¿Discriminación?: polémica con Mercado Libre por cobrar dos precios distintos por un mismo producto
La situación generó un fuerte debate y enojo de los usuarios que encontraron que a cada uno le cobraban algo distinto según sus gastos e ingresos.
Por Redacción 0223
PARA 0223
La polémica sobre si un mismo producto puede tener precios distintos según quién lo mire volvió a instalarse en redes sociales y puso nuevamente a Mercado Libre en el centro del debate sobre el comercio digital.
Todo comenzó con una publicación en X en la que un usuario aseguró que la plataforma estaría aplicando un sistema de precios dinámicos personalizados, es decir, valores que podrían variar según el perfil de cada comprador. La teoría sostiene que el precio de un mismo artículo podría modificarse de acuerdo con factores como el historial de compras, la ubicación geográfica o los hábitos de navegación.
A partir de ese comentario, varios usuarios comenzaron a hacer pruebas simples: compararon un mismo producto desde distintas cuentas, dispositivos o navegadores y afirmaron haber encontrado diferencias en el valor final publicado. La situación rápidamente generó repercusión y abrió interrogantes sobre cómo funcionan los algoritmos en las plataformas de comercio electrónico.
Algoritmos y comportamiento de compra
Según distintos análisis difundidos por medios digitales, los sistemas automatizados podrían evaluar cuánto estaría dispuesto a pagar cada usuario, utilizando información acumulada en la plataforma. Entre los datos que podrían influir aparecen las compras previas, la frecuencia de uso o la pertenencia a servicios premium como Meli+.
Este tipo de personalización no es nueva en el mundo digital. Modelos similares se utilizan desde hace años en sectores como las aerolíneas o las aplicaciones de transporte, donde los precios pueden variar en función de la demanda, la hora o el perfil del cliente.

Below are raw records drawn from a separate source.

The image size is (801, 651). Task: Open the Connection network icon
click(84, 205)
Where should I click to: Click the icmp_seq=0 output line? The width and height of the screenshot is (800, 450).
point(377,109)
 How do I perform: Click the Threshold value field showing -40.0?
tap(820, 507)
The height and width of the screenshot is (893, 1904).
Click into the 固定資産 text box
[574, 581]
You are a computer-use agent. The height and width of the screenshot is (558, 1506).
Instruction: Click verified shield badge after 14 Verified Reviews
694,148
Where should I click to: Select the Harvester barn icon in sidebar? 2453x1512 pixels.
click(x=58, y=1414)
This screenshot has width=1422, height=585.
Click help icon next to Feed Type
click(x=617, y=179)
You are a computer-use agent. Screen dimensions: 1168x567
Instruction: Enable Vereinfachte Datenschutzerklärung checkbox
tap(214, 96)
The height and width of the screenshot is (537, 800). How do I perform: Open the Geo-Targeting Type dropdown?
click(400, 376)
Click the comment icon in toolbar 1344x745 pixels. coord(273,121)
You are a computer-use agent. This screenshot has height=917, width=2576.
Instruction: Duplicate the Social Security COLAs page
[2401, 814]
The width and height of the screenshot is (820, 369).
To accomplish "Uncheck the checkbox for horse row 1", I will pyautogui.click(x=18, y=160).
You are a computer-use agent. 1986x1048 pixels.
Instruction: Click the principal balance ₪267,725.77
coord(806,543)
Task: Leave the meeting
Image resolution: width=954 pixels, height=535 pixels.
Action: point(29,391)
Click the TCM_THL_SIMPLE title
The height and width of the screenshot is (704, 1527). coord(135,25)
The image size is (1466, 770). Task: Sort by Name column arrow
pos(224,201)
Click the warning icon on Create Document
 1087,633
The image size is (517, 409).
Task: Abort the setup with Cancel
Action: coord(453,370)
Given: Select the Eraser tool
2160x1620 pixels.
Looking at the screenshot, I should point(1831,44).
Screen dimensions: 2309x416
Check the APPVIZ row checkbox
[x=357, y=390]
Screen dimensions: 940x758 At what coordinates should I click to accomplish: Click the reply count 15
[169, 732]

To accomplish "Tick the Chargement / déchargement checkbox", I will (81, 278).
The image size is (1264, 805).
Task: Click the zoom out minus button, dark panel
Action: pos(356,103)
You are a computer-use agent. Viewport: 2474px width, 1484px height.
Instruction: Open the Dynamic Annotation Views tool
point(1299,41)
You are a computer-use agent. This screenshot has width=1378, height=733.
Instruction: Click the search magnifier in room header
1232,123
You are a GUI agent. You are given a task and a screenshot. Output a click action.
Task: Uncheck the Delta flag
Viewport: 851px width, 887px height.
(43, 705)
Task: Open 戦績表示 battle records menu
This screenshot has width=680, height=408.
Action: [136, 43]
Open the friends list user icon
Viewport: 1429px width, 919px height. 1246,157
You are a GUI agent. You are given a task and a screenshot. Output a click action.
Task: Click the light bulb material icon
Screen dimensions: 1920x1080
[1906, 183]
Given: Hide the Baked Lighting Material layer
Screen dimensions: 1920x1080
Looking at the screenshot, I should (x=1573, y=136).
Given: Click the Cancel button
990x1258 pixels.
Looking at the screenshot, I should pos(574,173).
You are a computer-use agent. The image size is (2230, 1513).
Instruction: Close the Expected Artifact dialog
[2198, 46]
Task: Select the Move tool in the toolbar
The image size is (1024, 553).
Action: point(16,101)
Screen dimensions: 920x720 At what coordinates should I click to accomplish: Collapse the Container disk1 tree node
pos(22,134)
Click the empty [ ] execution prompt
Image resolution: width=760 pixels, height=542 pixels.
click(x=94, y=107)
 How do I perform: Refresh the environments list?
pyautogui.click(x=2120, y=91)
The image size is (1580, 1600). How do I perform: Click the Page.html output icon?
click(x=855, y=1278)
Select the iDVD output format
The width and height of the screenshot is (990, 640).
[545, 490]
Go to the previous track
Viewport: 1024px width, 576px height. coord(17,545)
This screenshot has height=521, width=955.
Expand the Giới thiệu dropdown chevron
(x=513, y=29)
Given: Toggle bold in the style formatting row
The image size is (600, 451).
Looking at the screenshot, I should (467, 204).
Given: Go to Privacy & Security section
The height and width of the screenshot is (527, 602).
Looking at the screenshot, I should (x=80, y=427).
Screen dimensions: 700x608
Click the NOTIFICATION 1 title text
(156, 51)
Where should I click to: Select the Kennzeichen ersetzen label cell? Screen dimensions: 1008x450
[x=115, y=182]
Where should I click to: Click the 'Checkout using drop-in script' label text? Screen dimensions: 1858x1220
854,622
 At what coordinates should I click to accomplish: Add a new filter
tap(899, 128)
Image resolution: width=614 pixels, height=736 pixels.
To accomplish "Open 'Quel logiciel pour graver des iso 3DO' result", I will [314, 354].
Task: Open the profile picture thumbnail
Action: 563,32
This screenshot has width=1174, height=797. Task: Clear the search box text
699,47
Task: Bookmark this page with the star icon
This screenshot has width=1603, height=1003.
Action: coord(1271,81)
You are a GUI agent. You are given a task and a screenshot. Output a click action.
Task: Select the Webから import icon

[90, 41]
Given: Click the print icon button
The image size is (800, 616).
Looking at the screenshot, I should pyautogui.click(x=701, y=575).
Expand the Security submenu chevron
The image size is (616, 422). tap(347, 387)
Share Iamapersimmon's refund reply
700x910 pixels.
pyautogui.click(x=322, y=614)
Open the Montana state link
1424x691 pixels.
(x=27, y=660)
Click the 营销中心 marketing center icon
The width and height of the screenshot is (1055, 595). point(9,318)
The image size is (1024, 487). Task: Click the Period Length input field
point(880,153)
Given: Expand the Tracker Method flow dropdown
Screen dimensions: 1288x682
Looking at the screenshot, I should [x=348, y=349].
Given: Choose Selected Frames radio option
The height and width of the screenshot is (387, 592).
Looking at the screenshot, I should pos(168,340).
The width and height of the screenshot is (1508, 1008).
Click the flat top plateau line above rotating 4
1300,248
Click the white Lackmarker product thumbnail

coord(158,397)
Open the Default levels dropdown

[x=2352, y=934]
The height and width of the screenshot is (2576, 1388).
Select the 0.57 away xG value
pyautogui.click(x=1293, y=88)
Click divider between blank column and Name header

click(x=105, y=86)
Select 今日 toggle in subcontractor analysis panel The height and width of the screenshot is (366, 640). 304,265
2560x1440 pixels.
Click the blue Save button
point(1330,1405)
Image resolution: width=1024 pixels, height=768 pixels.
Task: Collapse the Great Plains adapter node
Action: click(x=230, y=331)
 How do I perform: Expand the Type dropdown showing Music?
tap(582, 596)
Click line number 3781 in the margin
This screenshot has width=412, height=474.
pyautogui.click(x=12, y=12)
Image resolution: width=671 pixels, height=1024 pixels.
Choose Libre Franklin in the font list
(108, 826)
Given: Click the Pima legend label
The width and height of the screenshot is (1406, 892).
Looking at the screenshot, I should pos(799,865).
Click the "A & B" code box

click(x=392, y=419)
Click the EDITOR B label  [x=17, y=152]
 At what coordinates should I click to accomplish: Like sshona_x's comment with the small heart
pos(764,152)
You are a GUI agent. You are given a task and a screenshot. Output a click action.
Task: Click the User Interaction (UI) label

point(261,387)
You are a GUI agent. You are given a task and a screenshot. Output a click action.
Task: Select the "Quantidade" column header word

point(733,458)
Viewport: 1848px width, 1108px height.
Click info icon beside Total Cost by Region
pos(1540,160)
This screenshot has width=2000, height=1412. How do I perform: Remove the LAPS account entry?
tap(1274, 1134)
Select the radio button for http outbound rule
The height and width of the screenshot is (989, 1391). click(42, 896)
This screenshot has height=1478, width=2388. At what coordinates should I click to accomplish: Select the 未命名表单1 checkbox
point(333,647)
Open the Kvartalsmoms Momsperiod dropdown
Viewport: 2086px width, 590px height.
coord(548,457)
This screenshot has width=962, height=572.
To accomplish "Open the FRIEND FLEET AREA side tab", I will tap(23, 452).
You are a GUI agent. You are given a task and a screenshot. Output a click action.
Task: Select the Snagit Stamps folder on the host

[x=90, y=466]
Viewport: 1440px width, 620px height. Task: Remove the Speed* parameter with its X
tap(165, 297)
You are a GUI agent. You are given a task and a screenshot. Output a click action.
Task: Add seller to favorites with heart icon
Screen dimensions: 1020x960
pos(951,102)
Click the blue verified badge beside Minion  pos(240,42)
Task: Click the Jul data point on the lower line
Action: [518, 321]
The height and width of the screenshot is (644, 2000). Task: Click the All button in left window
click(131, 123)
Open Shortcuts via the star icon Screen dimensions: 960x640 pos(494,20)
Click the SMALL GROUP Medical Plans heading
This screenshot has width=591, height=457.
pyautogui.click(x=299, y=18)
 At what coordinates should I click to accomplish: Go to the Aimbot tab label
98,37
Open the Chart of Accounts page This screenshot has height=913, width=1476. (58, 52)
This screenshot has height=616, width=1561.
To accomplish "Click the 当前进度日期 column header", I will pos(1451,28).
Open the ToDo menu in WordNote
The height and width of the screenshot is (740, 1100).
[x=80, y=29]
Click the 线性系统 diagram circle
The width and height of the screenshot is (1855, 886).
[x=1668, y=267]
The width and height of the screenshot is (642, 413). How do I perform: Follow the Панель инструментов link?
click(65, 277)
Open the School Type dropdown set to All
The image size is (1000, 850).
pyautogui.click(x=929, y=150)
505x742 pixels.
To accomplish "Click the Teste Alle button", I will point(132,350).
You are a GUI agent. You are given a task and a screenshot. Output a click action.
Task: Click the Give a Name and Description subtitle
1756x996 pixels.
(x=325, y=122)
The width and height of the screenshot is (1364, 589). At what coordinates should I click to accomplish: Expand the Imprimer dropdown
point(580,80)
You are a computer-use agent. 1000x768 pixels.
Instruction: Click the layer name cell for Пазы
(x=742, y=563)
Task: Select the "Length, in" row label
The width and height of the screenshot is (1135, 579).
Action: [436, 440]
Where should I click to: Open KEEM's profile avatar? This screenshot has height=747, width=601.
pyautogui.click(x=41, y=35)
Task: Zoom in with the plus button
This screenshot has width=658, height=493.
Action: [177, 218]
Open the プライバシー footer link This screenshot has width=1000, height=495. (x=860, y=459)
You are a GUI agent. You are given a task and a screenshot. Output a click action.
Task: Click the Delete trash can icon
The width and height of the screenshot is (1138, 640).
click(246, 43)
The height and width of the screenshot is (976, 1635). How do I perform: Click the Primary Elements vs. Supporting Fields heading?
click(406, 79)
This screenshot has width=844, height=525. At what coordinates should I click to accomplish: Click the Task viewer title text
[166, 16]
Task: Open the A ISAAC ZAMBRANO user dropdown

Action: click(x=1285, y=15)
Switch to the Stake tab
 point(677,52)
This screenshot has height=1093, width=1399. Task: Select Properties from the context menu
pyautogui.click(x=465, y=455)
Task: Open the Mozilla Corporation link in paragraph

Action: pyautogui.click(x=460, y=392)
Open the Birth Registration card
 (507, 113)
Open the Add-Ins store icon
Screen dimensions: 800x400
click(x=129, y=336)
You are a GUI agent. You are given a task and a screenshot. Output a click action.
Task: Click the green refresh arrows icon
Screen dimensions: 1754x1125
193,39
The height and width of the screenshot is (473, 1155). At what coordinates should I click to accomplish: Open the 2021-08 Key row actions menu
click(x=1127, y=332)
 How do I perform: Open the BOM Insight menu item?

Sin embargo, cuando se trata de productos de consumo cotidiano, la posibilidad de que distintos usuarios vean valores diferentes genera mayor sensibilidad y cuestionamientos.
Debate legal y falta de definiciones
Algunos especialistas advierten que una estrategia de este tipo podría entrar en tensión con la Ley de Defensa del Consumidor, que establece que los precios deben informarse de manera clara y sin discriminaciones arbitrarias.
Hasta el momento, no hubo una explicación pública detallada por parte de la empresa sobre las diferencias que algunos usuarios aseguran haber detectado. Esa falta de precisiones alimenta la discusión sobre transparencia y criterios de fijación de precios en el comercio electrónico.
Mientras tanto, en redes sociales comenzaron a circular recomendaciones para verificar posibles variaciones, como navegar en modo incógnito, cerrar sesión o consultar el mismo producto desde distintos dispositivos.
La decisión de compra en la era digital
Más allá de la polémica puntual, el episodio también abre una discusión más amplia sobre cómo toman decisiones los consumidores en un entorno saturado de información.
En la actualidad, las personas están expuestas a una enorme cantidad de estímulos: reseñas, comparaciones, recomendaciones, publicidad y contenido generado tanto por usuarios como por inteligencia artificial. Esa abundancia informativa, lejos de simplificar las elecciones, muchas veces produce fatiga y sobrecarga cognitiva.
Un estudio del Pew Research Center señala que muchas personas describen su relación con la información como compleja y abrumadora, lo que las lleva a seleccionar cada vez más qué contenido consumir y qué decisiones priorizar.
En ese contexto, distintos especialistas en comportamiento del consumidor coinciden en que las emociones juegan un papel central en las decisiones de compra. Aunque los compradores crean actuar de forma lógica, buena parte de las elecciones están influenciadas por percepciones, intuiciones y señales emocionales que simplifican el proceso.